__Required action__.
Your task is to repeat the entries word for word while leaving out the pictures.

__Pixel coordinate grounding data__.
Segment Open
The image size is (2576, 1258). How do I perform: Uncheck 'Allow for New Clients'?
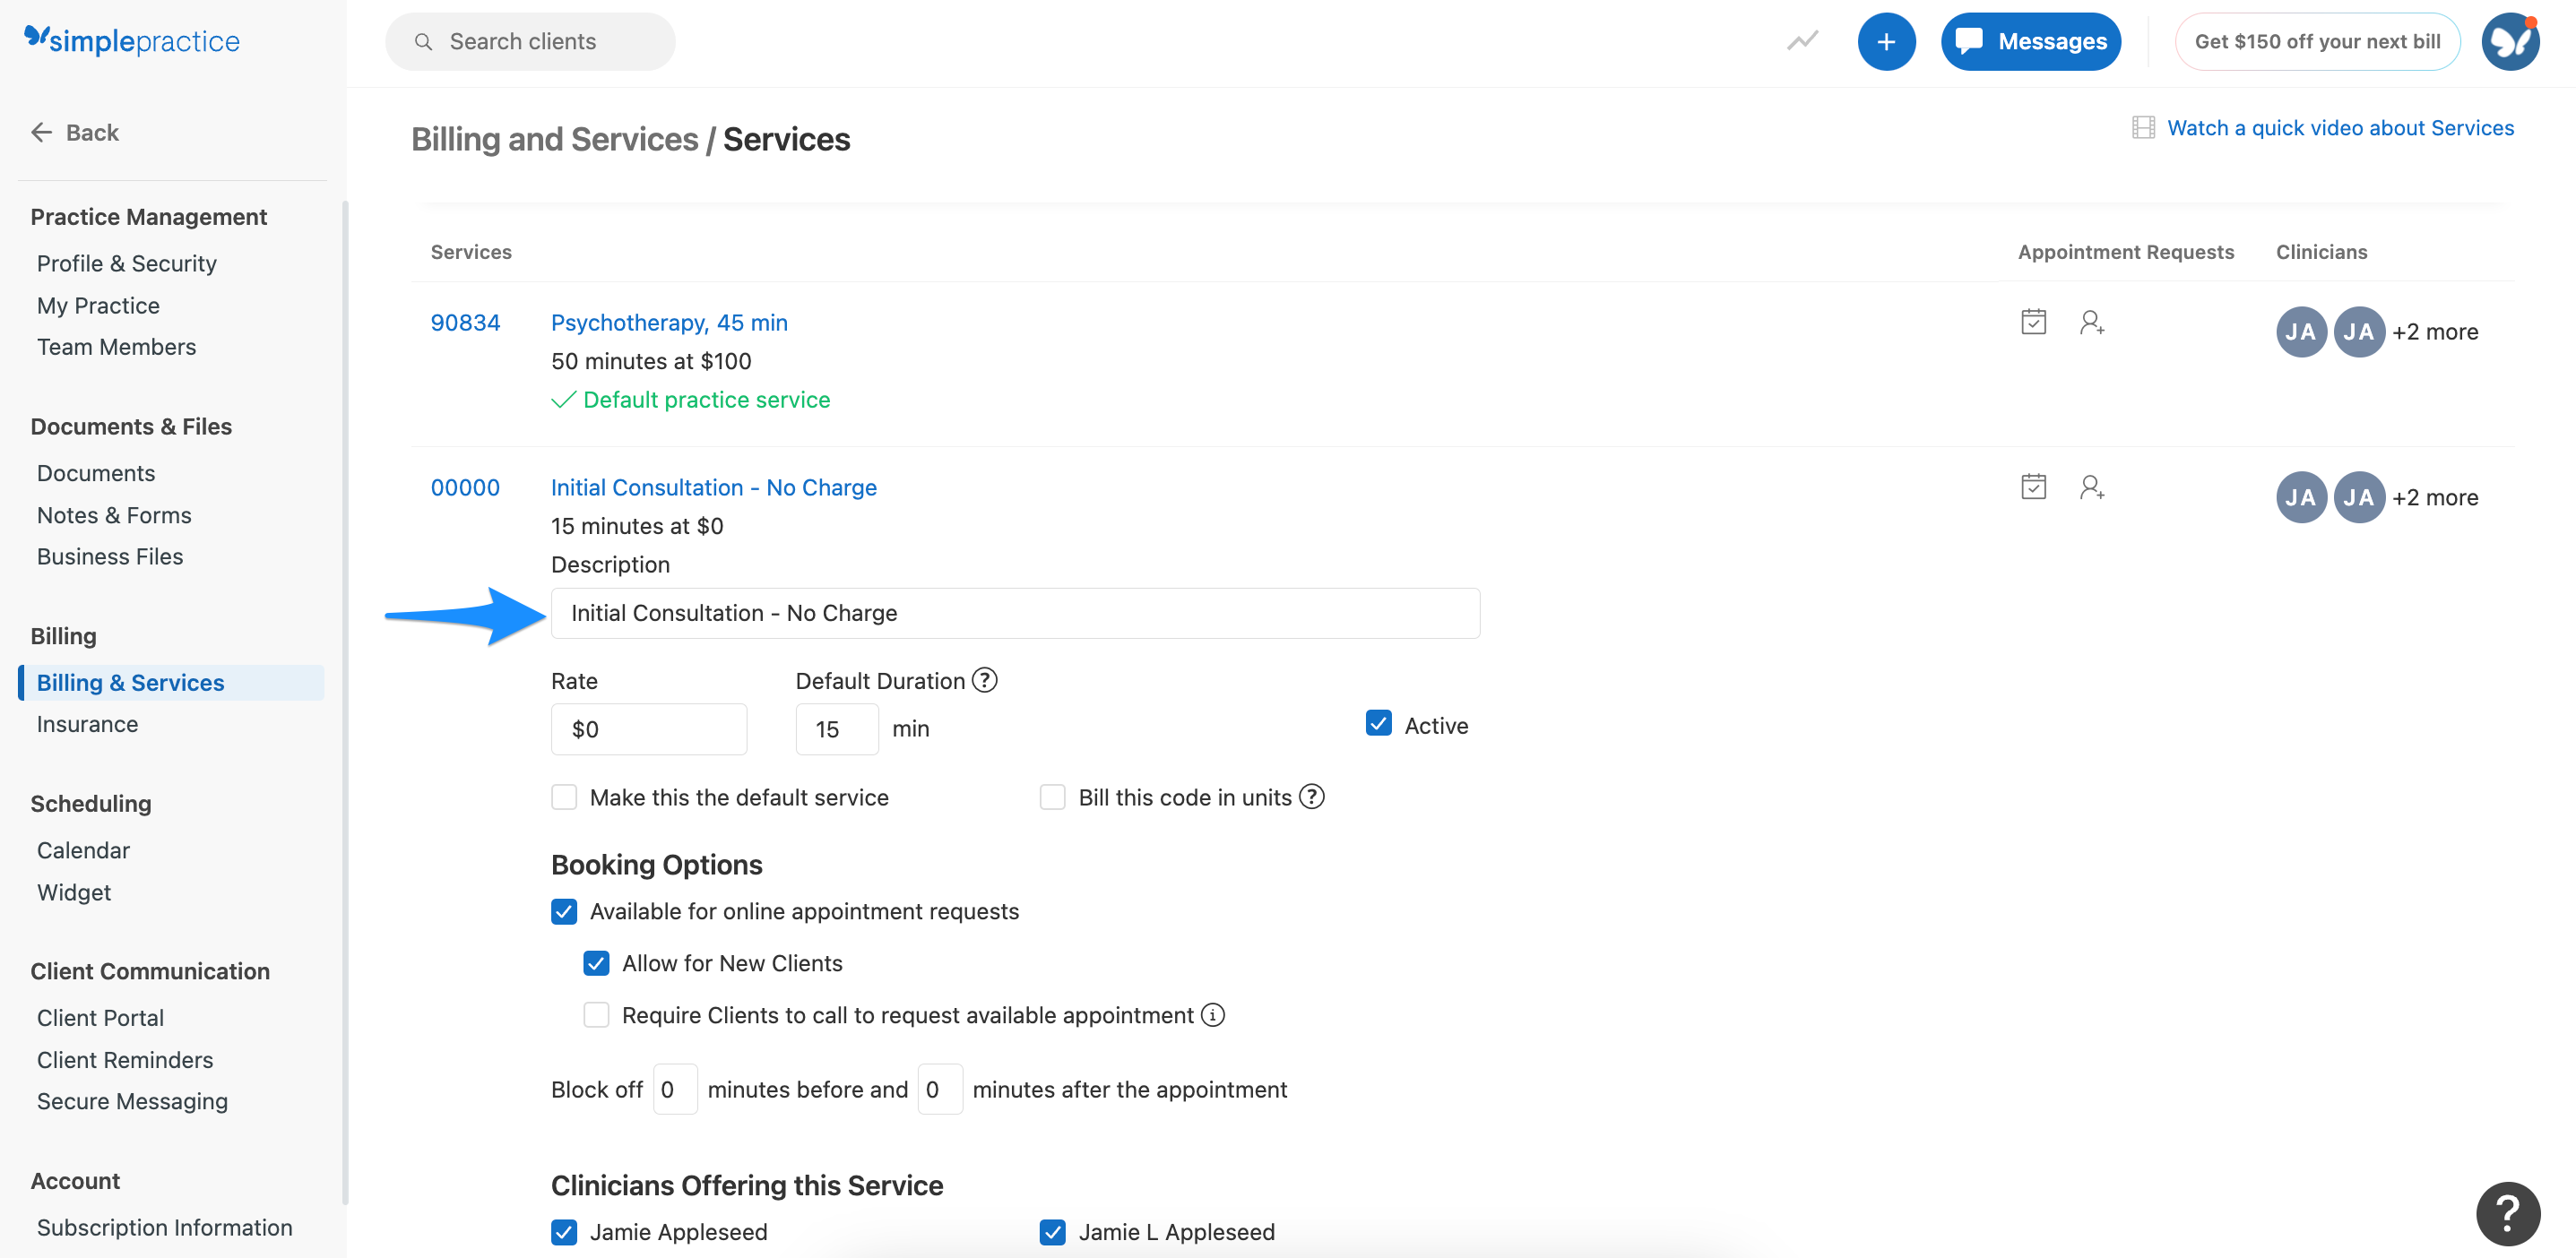pyautogui.click(x=597, y=963)
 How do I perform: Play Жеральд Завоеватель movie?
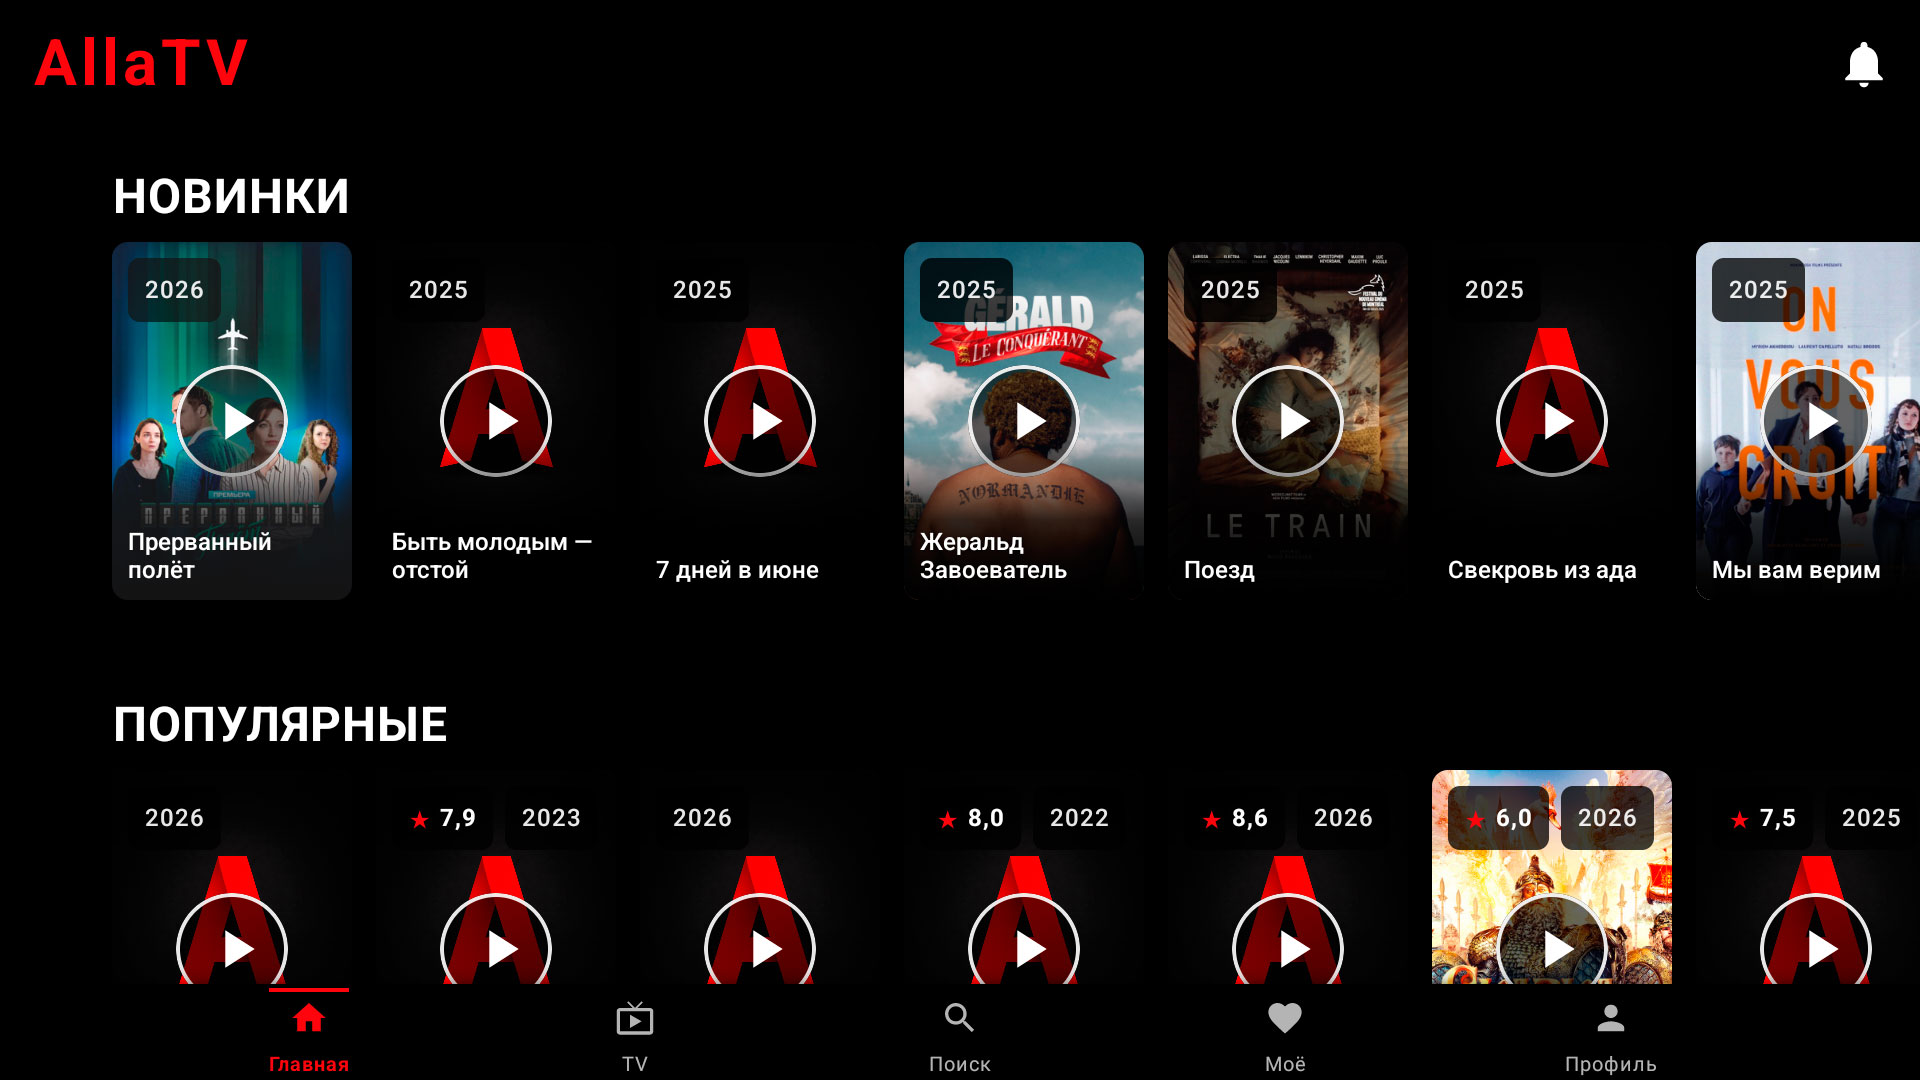click(x=1024, y=421)
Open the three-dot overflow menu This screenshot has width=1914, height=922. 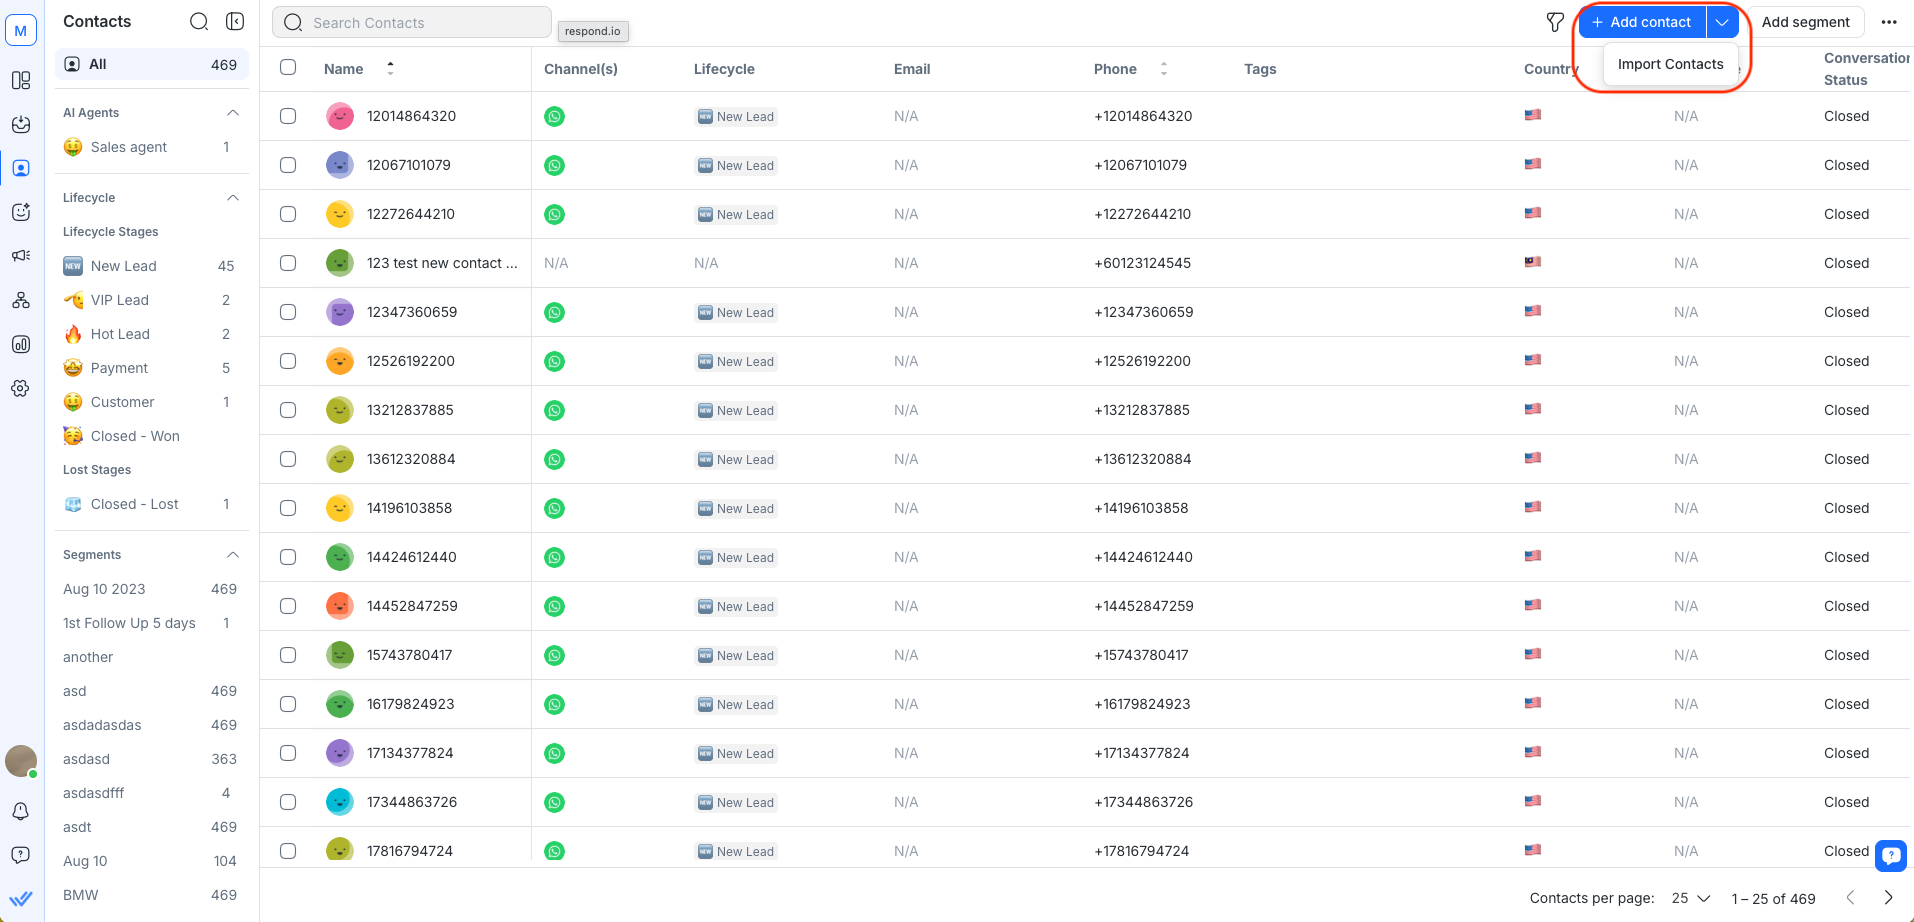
Segment Closed
__Answer space__.
The image size is (2576, 1258). How do I perform: Uncheck 'Allow for New Clients'?
pyautogui.click(x=597, y=963)
 How do I perform: Play Жеральд Завоеватель movie?
click(x=1024, y=421)
Open the three-dot overflow menu This screenshot has width=1914, height=922. 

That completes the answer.